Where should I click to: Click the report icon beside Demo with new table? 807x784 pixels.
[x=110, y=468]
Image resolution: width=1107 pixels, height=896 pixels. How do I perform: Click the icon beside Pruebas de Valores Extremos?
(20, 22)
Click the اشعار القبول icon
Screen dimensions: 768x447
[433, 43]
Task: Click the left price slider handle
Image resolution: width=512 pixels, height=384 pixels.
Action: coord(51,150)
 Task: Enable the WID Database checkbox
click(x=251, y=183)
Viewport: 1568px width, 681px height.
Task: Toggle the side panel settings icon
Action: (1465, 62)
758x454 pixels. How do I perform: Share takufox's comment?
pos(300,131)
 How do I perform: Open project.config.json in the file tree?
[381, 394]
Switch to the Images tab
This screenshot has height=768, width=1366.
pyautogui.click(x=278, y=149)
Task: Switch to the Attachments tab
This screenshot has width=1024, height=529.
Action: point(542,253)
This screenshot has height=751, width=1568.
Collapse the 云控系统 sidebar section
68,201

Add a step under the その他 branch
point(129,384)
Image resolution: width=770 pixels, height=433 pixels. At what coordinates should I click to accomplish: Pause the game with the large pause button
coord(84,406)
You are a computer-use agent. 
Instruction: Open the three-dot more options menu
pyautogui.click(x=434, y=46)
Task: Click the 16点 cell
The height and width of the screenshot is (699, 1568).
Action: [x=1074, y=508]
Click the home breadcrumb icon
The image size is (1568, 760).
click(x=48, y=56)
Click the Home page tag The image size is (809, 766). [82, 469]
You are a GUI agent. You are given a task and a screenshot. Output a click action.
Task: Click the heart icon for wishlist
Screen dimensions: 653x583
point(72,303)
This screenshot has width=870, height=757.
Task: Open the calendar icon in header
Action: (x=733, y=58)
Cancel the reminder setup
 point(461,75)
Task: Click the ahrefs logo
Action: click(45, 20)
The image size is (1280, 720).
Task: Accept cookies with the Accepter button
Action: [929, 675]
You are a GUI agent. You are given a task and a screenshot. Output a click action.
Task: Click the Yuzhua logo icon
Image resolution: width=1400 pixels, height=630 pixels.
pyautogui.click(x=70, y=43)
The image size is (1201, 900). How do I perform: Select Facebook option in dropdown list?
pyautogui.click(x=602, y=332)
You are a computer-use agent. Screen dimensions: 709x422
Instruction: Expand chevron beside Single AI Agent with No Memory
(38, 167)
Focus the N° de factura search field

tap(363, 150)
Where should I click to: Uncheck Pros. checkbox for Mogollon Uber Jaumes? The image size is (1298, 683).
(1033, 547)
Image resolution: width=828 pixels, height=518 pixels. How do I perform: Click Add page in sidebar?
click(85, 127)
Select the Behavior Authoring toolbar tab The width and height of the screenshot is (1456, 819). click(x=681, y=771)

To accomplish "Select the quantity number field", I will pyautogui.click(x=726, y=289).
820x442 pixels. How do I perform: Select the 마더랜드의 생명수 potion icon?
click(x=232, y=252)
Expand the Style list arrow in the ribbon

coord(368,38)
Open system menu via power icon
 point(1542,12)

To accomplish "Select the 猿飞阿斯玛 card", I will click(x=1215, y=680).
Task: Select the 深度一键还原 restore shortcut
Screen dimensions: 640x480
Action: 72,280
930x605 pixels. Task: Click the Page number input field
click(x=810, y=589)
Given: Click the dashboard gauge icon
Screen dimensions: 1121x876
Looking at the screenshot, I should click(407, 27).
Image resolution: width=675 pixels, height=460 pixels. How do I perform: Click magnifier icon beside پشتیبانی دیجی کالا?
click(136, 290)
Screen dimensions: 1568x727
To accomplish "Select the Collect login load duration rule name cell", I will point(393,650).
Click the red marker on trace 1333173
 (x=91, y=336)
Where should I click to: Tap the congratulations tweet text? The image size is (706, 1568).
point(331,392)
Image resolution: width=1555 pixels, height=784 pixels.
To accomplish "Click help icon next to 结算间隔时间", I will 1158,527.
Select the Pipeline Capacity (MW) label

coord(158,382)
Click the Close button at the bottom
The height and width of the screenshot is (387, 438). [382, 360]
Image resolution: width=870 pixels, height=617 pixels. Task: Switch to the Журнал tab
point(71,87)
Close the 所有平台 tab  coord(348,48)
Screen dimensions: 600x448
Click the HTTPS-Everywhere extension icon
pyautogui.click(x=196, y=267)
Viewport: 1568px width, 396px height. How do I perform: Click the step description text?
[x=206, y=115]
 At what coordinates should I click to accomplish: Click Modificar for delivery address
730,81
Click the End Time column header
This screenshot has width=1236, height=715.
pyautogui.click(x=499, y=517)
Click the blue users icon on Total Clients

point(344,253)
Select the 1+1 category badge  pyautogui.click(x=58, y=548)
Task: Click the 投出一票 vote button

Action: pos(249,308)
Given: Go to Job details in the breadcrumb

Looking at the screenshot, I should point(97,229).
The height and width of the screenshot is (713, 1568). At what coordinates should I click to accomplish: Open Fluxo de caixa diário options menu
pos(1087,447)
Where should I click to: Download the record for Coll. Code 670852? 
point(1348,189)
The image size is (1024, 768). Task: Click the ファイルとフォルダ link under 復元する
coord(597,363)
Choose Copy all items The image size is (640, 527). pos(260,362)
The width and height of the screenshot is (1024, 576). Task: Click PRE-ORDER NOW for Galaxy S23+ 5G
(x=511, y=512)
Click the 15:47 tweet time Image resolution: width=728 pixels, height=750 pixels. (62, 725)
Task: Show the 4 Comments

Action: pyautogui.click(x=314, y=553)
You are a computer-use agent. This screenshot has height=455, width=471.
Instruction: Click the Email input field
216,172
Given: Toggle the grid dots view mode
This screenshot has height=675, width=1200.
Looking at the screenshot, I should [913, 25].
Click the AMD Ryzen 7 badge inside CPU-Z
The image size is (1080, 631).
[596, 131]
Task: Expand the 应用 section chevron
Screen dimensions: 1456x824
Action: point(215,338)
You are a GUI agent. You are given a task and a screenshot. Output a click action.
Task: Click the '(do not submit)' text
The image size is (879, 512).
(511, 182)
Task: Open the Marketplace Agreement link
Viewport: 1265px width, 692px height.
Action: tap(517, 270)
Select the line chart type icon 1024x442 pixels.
────────────────────────────────────────
Output the entire listing exactly, including each line.

Where should I click to: Click the report icon beside Demo with new table? 807x784 pixels.
[x=110, y=468]
Image resolution: width=1107 pixels, height=896 pixels. How do I perform: Click the icon beside Pruebas de Valores Extremos?
(20, 22)
Click the اشعار القبول icon
Screen dimensions: 768x447
[433, 43]
Task: Click the left price slider handle
Image resolution: width=512 pixels, height=384 pixels.
Action: coord(51,150)
 Task: Enable the WID Database checkbox
click(x=251, y=183)
Viewport: 1568px width, 681px height.
Task: Toggle the side panel settings icon
Action: (1465, 62)
758x454 pixels. How do I perform: Share takufox's comment?
pos(300,131)
 How do I perform: Open project.config.json in the file tree?
[381, 394]
Switch to the Images tab
This screenshot has height=768, width=1366.
pyautogui.click(x=278, y=149)
Task: Switch to the Attachments tab
This screenshot has width=1024, height=529.
Action: point(542,253)
This screenshot has height=751, width=1568.
Collapse the 云控系统 sidebar section
68,201

Add a step under the その他 branch
point(129,384)
Image resolution: width=770 pixels, height=433 pixels. At what coordinates should I click to accomplish: Pause the game with the large pause button
coord(84,406)
You are a computer-use agent. 
Instruction: Open the three-dot more options menu
pyautogui.click(x=434, y=46)
Task: Click the 16点 cell
The height and width of the screenshot is (699, 1568).
Action: [x=1074, y=508]
Click the home breadcrumb icon
The image size is (1568, 760).
click(x=48, y=56)
Click the Home page tag The image size is (809, 766). [82, 469]
You are a GUI agent. You are given a task and a screenshot. Output a click action.
Task: Click the heart icon for wishlist
Screen dimensions: 653x583
point(72,303)
This screenshot has width=870, height=757.
Task: Open the calendar icon in header
Action: (x=733, y=58)
Cancel the reminder setup
 point(461,75)
Task: Click the ahrefs logo
Action: click(45, 20)
The image size is (1280, 720).
Task: Accept cookies with the Accepter button
Action: [929, 675]
You are a GUI agent. You are given a task and a screenshot. Output a click action.
Task: Click the Yuzhua logo icon
Image resolution: width=1400 pixels, height=630 pixels.
pyautogui.click(x=70, y=43)
The image size is (1201, 900). How do I perform: Select Facebook option in dropdown list?
pyautogui.click(x=602, y=332)
You are a computer-use agent. Screen dimensions: 709x422
Instruction: Expand chevron beside Single AI Agent with No Memory
(38, 167)
Focus the N° de factura search field

tap(363, 150)
Where should I click to: Uncheck Pros. checkbox for Mogollon Uber Jaumes? The image size is (1298, 683).
(1033, 547)
Image resolution: width=828 pixels, height=518 pixels. How do I perform: Click Add page in sidebar?
click(85, 127)
Select the Behavior Authoring toolbar tab The width and height of the screenshot is (1456, 819). click(x=681, y=771)

To accomplish "Select the quantity number field", I will pyautogui.click(x=726, y=289).
820x442 pixels. How do I perform: Select the 마더랜드의 생명수 potion icon?
click(x=232, y=252)
Expand the Style list arrow in the ribbon

coord(368,38)
Open system menu via power icon
 point(1542,12)

To accomplish "Select the 猿飞阿斯玛 card", I will click(x=1215, y=680).
Task: Select the 深度一键还原 restore shortcut
Screen dimensions: 640x480
Action: 72,280
930x605 pixels. Task: Click the Page number input field
click(x=810, y=589)
Given: Click the dashboard gauge icon
Screen dimensions: 1121x876
Looking at the screenshot, I should click(407, 27).
Image resolution: width=675 pixels, height=460 pixels. How do I perform: Click magnifier icon beside پشتیبانی دیجی کالا?
click(136, 290)
Screen dimensions: 1568x727
To accomplish "Select the Collect login load duration rule name cell", I will point(393,650).
Click the red marker on trace 1333173
 (x=91, y=336)
Where should I click to: Tap the congratulations tweet text? The image size is (706, 1568).
point(331,392)
Image resolution: width=1555 pixels, height=784 pixels.
To accomplish "Click help icon next to 结算间隔时间", I will 1158,527.
Select the Pipeline Capacity (MW) label

coord(158,382)
Click the Close button at the bottom
The height and width of the screenshot is (387, 438). [382, 360]
Image resolution: width=870 pixels, height=617 pixels. Task: Switch to the Журнал tab
point(71,87)
Close the 所有平台 tab  coord(348,48)
Screen dimensions: 600x448
Click the HTTPS-Everywhere extension icon
pyautogui.click(x=196, y=267)
Viewport: 1568px width, 396px height. How do I perform: Click the step description text?
[x=206, y=115]
 At what coordinates should I click to accomplish: Click Modificar for delivery address
730,81
Click the End Time column header
This screenshot has width=1236, height=715.
pyautogui.click(x=499, y=517)
Click the blue users icon on Total Clients

point(344,253)
Select the 1+1 category badge  pyautogui.click(x=58, y=548)
Task: Click the 投出一票 vote button

Action: pos(249,308)
Given: Go to Job details in the breadcrumb

Looking at the screenshot, I should point(97,229).
The height and width of the screenshot is (713, 1568). At what coordinates should I click to accomplish: Open Fluxo de caixa diário options menu
pos(1087,447)
Where should I click to: Download the record for Coll. Code 670852? 
point(1348,189)
The image size is (1024, 768). Task: Click the ファイルとフォルダ link under 復元する
coord(597,363)
Choose Copy all items The image size is (640, 527). pos(260,362)
The width and height of the screenshot is (1024, 576). Task: Click PRE-ORDER NOW for Galaxy S23+ 5G
(x=511, y=512)
Click the 15:47 tweet time Image resolution: width=728 pixels, height=750 pixels. (62, 725)
Task: Show the 4 Comments

Action: pyautogui.click(x=314, y=553)
You are a computer-use agent. This screenshot has height=455, width=471.
Instruction: Click the Email input field
216,172
Given: Toggle the grid dots view mode
This screenshot has height=675, width=1200.
Looking at the screenshot, I should [913, 25].
Click the AMD Ryzen 7 badge inside CPU-Z
The image size is (1080, 631).
[596, 131]
Task: Expand the 应用 section chevron
Screen dimensions: 1456x824
Action: point(215,338)
You are a GUI agent. You are given a task and a screenshot. Output a click action.
Task: Click the '(do not submit)' text
The image size is (879, 512).
(511, 182)
Task: Open the Marketplace Agreement link
Viewport: 1265px width, 692px height.
Action: tap(517, 270)
Select the line chart type icon 1024x442 pixels.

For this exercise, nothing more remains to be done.